Data pulled from a collection:
+ + + + +
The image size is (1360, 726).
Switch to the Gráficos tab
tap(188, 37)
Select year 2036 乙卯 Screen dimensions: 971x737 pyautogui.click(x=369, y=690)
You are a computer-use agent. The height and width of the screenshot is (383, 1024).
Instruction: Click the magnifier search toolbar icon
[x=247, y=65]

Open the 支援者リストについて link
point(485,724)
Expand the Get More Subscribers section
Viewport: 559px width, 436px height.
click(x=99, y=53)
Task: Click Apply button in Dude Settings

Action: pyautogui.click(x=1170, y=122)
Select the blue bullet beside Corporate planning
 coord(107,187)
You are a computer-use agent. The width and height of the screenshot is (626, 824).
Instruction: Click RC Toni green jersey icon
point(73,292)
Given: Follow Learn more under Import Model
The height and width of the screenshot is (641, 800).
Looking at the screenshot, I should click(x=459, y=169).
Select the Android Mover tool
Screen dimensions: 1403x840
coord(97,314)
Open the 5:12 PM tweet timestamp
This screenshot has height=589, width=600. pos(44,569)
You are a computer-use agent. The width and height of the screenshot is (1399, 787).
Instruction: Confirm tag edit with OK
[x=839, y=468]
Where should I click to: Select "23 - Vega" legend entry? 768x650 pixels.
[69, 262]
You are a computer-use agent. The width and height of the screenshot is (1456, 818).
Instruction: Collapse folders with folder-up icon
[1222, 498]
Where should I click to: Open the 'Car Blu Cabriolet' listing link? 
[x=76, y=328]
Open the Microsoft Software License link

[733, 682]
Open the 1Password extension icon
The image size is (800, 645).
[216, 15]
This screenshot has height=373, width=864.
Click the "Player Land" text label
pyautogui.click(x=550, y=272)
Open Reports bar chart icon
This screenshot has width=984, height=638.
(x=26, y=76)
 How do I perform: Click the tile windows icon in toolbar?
+ + + + +
**WHAT NEEDS TO BE DONE:** Quote all of the records above word for word, keeping every line as it appears.

**WRITTEN SOLUTION:**
The image size is (1360, 726).
Switch to the Gráficos tab
tap(188, 37)
Select year 2036 乙卯 Screen dimensions: 971x737 pyautogui.click(x=369, y=690)
You are a computer-use agent. The height and width of the screenshot is (383, 1024).
Instruction: Click the magnifier search toolbar icon
[x=247, y=65]

Open the 支援者リストについて link
point(485,724)
Expand the Get More Subscribers section
Viewport: 559px width, 436px height.
click(x=99, y=53)
Task: Click Apply button in Dude Settings

Action: pyautogui.click(x=1170, y=122)
Select the blue bullet beside Corporate planning
 coord(107,187)
You are a computer-use agent. The width and height of the screenshot is (626, 824).
Instruction: Click RC Toni green jersey icon
point(73,292)
Given: Follow Learn more under Import Model
The height and width of the screenshot is (641, 800).
Looking at the screenshot, I should click(x=459, y=169).
Select the Android Mover tool
Screen dimensions: 1403x840
coord(97,314)
Open the 5:12 PM tweet timestamp
This screenshot has height=589, width=600. pos(44,569)
You are a computer-use agent. The width and height of the screenshot is (1399, 787).
Instruction: Confirm tag edit with OK
[x=839, y=468]
Where should I click to: Select "23 - Vega" legend entry? 768x650 pixels.
[69, 262]
You are a computer-use agent. The width and height of the screenshot is (1456, 818).
Instruction: Collapse folders with folder-up icon
[1222, 498]
Where should I click to: Open the 'Car Blu Cabriolet' listing link? 
[x=76, y=328]
Open the Microsoft Software License link

[733, 682]
Open the 1Password extension icon
The image size is (800, 645).
[216, 15]
This screenshot has height=373, width=864.
Click the "Player Land" text label
pyautogui.click(x=550, y=272)
Open Reports bar chart icon
This screenshot has width=984, height=638.
(x=26, y=76)
 How do I perform: Click the tile windows icon in toolbar?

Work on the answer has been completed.